403: Tape stopped for refreshment. It was wound on to the end to avert another imminent stop/start.

Tape 1 Side A ends

Tape 1 Side B starts

008: Opens on topic of his progress from WAIHI to CHRIST’S COLLEGE in CHRISTCHURCH which he attended from the age of thirteen.

011: Agrees it was a major change, particularly having left WAIHI as HEAD PREFECT – a position he believes he was awarded not so much for academic ability as for other attributes such as showing good leadership.

027: Admits to finding the COLLEGE quite daunting at first: “WAIHI was like a home and up there it really wasn’t.”

030: Qualifies this saying that if a student appeared to be under-performing academically then ultimately the cane was administered.

045: Recalls getting caned once for fooling around while playing rugby: “Got three of four on the backside…but what boys used to do was put an extra pair of underpants on…(laughs).”

Extracted records

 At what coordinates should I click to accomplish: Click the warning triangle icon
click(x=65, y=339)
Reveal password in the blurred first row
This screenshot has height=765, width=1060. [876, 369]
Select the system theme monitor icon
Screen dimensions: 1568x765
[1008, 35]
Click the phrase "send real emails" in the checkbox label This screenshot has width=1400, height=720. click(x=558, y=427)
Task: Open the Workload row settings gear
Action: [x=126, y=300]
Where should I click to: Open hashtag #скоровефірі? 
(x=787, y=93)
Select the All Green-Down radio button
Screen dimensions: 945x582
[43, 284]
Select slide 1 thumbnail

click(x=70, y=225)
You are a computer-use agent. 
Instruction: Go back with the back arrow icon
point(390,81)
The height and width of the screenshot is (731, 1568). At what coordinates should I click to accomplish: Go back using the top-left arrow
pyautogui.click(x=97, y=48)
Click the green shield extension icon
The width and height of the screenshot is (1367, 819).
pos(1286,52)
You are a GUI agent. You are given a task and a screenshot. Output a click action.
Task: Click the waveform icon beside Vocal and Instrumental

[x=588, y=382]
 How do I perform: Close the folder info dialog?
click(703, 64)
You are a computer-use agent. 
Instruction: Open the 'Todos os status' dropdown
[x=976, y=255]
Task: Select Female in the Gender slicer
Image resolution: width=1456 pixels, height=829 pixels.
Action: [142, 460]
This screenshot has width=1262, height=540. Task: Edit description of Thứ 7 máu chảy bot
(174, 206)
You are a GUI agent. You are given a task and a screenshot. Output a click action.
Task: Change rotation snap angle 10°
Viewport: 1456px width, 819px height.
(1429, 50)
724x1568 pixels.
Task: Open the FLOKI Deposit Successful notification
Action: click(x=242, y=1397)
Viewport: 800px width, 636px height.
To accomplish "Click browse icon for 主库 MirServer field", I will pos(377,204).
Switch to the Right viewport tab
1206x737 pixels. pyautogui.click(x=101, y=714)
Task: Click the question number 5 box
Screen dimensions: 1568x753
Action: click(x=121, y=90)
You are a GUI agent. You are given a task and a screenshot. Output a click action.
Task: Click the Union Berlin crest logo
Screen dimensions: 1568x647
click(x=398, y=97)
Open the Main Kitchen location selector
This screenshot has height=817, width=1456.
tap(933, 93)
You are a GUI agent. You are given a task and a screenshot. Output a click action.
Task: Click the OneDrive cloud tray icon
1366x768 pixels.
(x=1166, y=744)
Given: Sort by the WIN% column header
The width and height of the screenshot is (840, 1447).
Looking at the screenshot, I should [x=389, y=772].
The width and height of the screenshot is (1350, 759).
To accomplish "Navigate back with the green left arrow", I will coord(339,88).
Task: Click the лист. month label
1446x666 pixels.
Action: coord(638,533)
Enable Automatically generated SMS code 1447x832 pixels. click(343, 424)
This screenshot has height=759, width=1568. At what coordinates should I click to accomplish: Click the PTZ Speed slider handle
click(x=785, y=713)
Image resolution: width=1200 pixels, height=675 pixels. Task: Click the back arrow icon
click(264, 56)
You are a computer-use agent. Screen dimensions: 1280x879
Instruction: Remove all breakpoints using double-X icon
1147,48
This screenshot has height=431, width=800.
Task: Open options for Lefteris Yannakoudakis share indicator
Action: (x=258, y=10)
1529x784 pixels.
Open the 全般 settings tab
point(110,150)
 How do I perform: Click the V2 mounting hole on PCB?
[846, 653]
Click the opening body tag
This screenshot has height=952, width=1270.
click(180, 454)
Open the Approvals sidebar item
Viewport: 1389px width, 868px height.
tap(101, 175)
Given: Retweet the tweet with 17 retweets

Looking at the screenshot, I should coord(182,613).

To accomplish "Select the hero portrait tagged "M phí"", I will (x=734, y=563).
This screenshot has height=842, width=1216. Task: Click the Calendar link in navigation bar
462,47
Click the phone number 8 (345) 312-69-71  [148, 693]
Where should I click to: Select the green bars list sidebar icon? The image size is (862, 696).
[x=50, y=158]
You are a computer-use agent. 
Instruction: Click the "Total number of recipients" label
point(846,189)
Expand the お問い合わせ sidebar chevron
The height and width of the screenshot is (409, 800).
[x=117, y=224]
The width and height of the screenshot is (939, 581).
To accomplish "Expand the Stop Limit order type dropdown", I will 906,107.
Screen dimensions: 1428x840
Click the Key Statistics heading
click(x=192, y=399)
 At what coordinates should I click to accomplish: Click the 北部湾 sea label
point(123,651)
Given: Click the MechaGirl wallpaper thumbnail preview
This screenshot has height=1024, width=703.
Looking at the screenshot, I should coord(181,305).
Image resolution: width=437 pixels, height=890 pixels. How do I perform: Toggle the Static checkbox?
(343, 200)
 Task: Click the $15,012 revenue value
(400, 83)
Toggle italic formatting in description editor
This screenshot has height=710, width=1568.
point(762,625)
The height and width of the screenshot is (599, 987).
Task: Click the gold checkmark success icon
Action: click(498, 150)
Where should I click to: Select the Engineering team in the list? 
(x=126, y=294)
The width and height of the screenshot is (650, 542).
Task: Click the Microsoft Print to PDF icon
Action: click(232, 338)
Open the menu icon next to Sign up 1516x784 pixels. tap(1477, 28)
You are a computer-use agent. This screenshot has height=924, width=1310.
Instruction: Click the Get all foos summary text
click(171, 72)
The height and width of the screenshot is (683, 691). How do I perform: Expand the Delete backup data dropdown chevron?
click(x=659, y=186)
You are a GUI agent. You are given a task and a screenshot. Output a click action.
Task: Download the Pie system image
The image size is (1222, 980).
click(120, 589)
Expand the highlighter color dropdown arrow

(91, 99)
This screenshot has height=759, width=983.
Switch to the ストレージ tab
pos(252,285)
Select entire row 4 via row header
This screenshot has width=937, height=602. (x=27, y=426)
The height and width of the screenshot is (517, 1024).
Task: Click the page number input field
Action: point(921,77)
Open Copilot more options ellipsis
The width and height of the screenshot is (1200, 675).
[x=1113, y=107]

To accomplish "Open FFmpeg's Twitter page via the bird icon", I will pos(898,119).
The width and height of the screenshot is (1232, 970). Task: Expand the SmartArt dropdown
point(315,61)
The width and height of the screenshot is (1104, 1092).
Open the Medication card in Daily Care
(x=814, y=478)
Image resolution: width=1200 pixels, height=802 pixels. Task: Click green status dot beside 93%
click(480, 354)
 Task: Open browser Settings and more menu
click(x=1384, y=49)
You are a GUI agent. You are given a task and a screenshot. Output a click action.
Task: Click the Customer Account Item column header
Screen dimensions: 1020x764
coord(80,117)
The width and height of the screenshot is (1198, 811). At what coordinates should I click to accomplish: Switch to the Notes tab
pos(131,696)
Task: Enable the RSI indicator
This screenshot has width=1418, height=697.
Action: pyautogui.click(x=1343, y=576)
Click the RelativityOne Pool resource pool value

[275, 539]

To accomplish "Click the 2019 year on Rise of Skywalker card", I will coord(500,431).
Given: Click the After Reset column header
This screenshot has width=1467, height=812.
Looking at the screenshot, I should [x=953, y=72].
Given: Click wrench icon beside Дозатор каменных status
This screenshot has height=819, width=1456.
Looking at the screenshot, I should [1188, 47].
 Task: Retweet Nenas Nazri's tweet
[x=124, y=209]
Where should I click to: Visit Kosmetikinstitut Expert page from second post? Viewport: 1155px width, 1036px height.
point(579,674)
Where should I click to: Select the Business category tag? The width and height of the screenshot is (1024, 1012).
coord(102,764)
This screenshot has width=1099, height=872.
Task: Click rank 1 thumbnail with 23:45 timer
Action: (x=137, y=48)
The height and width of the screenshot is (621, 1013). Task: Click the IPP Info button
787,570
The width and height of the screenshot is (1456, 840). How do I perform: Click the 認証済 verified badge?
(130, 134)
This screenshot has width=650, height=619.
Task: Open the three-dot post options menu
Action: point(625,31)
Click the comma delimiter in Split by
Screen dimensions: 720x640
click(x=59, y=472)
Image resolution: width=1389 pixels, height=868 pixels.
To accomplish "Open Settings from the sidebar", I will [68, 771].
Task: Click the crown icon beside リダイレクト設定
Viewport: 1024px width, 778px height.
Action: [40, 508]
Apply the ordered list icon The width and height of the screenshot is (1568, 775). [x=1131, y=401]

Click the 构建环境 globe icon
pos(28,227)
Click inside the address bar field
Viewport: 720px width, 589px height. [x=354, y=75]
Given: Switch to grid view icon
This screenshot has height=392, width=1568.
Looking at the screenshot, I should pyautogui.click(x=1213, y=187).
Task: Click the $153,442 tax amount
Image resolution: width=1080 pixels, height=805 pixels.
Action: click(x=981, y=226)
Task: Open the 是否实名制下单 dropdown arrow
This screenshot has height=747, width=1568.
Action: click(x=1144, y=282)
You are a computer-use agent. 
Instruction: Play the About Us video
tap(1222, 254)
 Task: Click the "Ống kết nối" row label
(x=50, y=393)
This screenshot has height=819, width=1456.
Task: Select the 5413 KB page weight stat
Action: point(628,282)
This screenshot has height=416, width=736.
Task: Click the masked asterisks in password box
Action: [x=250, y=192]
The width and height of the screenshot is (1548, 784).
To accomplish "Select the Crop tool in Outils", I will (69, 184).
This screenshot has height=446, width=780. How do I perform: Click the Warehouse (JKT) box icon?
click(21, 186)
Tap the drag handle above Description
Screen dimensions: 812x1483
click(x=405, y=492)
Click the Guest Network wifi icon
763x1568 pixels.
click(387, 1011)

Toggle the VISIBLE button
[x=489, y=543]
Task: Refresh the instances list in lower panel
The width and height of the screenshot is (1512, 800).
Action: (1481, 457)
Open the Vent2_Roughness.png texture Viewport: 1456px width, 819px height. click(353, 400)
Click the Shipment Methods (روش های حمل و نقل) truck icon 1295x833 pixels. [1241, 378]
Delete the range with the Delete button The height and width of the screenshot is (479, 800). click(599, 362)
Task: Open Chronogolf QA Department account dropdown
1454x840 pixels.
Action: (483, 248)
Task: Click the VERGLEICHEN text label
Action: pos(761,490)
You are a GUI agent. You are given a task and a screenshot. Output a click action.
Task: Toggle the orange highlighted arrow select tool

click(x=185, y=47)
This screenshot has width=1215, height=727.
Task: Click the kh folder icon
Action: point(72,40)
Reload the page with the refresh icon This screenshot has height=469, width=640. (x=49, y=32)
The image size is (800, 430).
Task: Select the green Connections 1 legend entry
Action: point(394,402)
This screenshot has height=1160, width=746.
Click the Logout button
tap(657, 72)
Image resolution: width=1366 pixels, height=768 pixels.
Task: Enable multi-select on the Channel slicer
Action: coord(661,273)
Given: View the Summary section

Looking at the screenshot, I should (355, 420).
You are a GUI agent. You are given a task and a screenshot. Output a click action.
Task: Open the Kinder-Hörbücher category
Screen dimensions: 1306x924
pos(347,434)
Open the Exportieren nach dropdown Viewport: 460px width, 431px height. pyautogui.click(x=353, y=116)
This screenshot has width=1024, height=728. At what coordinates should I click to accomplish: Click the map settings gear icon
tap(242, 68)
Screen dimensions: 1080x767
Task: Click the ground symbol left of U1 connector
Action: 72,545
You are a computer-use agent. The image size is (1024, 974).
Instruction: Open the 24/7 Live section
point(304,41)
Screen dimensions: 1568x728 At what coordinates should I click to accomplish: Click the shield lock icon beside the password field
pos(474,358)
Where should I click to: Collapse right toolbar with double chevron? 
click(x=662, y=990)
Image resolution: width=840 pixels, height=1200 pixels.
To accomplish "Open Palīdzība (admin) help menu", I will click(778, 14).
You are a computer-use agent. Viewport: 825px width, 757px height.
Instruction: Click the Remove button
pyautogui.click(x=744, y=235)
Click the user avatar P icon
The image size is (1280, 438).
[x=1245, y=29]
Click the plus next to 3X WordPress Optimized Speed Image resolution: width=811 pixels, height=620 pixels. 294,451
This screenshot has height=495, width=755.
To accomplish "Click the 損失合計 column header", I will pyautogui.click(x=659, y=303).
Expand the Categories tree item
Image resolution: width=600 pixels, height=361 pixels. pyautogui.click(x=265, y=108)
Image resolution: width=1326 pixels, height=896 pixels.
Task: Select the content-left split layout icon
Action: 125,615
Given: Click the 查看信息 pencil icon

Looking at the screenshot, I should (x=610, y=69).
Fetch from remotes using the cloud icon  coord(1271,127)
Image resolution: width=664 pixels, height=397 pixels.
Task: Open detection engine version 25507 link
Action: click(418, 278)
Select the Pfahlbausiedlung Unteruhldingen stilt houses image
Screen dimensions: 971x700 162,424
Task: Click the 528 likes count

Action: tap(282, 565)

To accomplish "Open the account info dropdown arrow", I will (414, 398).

Directives
1. In the interview log, what position did he hold when he left Waihi?
2. Continue the interview log from its last entry.

Answers provided
1. He left Waihi as head prefect.

2.
053: Reflects that while he was there, the school’s emphasis was equally shared between academics and sport.

059: Considers himself as being “probably never that bright” adding that he was only there three years. Says he didn’t gain SCHOOL CERT, missing by a few marks.

064: Remembers feeling he’d had enough of BOARDING SCHOOL after eight years of it, so didn’t go back to re-sit the exams.

074: Admits it was a good experience living in the city and that he and his friends would take off on their bicycles at weekends to LYTTELTON and even further.

097: Mentions he was sixteen when he returned to work on THE PLAINS full-time.

100: Commenting further on his education, considers that probably the rudimentary schooling of very early childhood affected his academic aptitude.

116: States he worked at the STATION where eventually his BROTHER, JOHN, took over the running of the property after his FATHER’S heart attack. “Although he wasn’t the oldest, he seemed to be the leader, so…”

128: In the late 1950s, he adds, when FESCUE went out of vogue, they began to develop THE PLAINS and over the next few years, increased the STOCK count before the decision was made to divide the property in 1969.

137: Responding to question, says that during the 1950s, while SHEEP and CATTLE were coming to the fore, FESCUE was still the priority. Adds that probably 400 or 500 acres were dedicated to it.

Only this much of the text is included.